Years from now, when scholars look back at Russia’s contemporary descent into authoritarianism, they are liable to point to 2021 as the year the Kremlin finally succeeded in killing Russian media. That’s because, over the past twelve months, the government of President Vladimir Putin has carried out what amounts to an unprecedented assault on information within the Russian Federation.
The Russian government’s strategy consists of two parts. Procedurally, authorities in Moscow have wielded stringent rules and legal action to narrow the parameters of both acceptable speech and available information within the country. At the same time, the Kremlin has sought to co-opt Russia’s social media sphere through a variety of means, from taking control of the country’s most influential platform to banning the technology necessary for unfettered access to the World-Wide Web on the part of its opponents.

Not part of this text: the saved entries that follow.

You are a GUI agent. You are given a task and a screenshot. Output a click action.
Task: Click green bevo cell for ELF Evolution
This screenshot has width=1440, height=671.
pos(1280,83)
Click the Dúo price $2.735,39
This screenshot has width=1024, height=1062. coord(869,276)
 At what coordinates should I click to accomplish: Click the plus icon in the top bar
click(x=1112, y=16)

In this effort, the Russian government’s most potent weapon has unquestionably been a legal one. Nearly a decade ago, Russia’s lower house of parliament passed a draconian law designating organizations and activists receiving funding from abroad as “undesirables” and “foreign agents” who represent potential threats to national security. Since then, the provision has been used by the Kremlin against an assortment of political enemies, including the Anti-Corruption Foundation of now-imprisoned critic Alexei Navalny and the Memorial human rights center, which focuses on unearthing Soviet-era atrocities. But it has also been expanded and amended to encompass an ever-growing list of targets whose messages are deemed hostile to the Kremlin.

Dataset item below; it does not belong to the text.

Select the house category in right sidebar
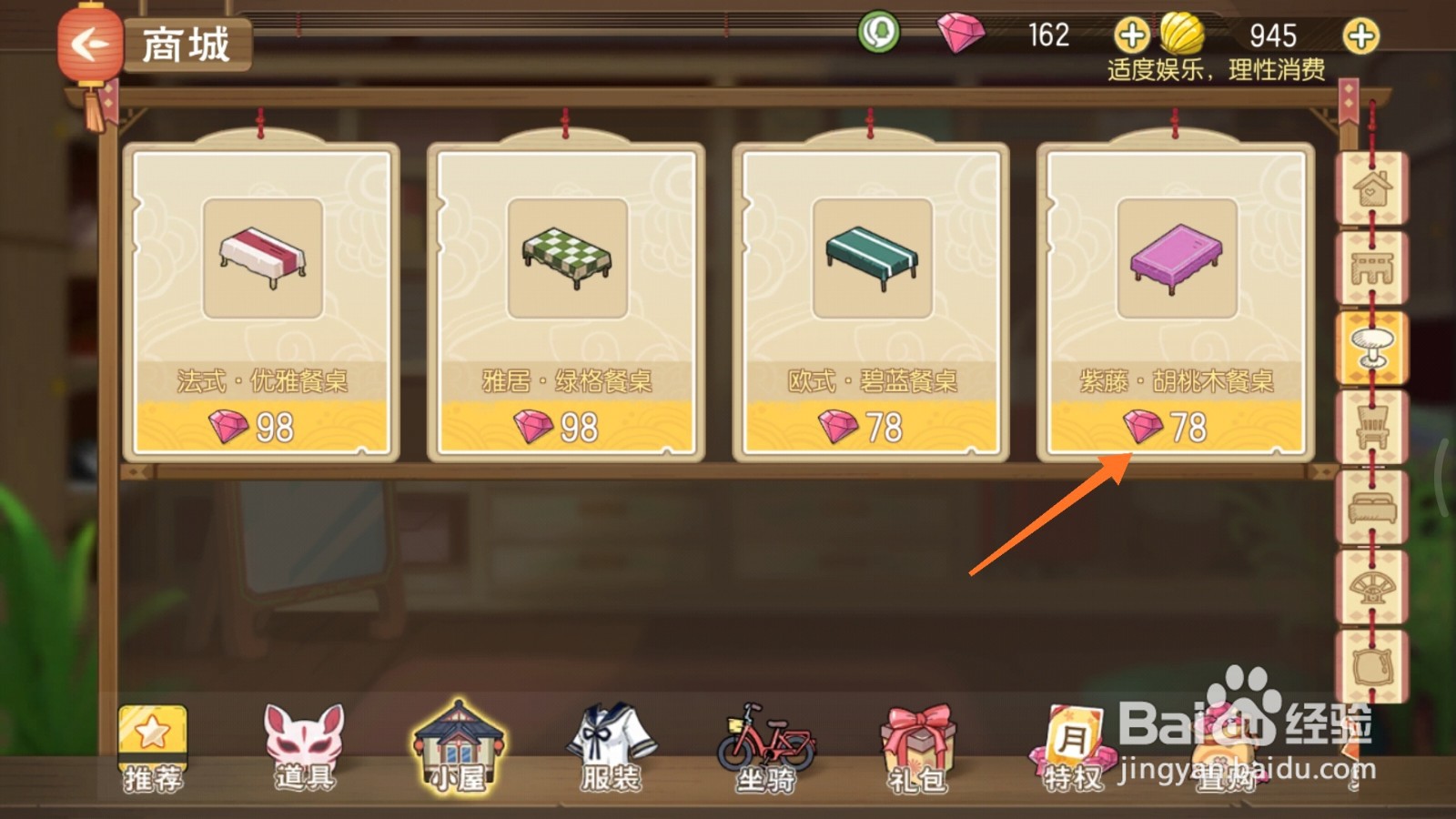Image resolution: width=1456 pixels, height=819 pixels. [1371, 188]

Foreign-funded news agencies are prominent among them. In 2017, the Kremlin classified any such outlets as foreign agents and forced them to disclose their funding sources and affix disclaimers to all of their content. Those that don’t face stiff fines or the prospect of being barred from operating in Russia entirely. That’s the situation now confronting Radio Free Europe/Radio Liberty, a key U.S. government broadcaster that played a critical role in bringing information to populations behind the Iron Curtain during the Soviet era. Last month, six of RFE/RL’s journalists were put on the Kremlin’s “foreign agent” blacklist, and the service now faces more than $13 million in fines leveled by Russia’s state censor, ROSKOMNADZOR, for noncompliance with the “foreign agent” order. The aggregate goal of these steps, its executives are convinced, is to drive RFE/RL out of Russia entirely.
Moscow’s anti-media campaign, however, is much broader. The Kremlin has also targeted a slew of other journalists and news channels it deems threatening (or even simply unfriendly) over the past year. Among them are news website Meduza (designated in April 2021), investigative outlet The Insider (designated in July 2021) and the independent Dozhd television channel (designated in August 2021). All told, there are now 75 individuals and more than three dozen media outlets labeled as “foreign agents” by Russia’s Justice Ministry. The objective is abundantly clear: to undermine the credibility of those designated and make it more difficult to challenge the Kremlin-approved interpretation of reality.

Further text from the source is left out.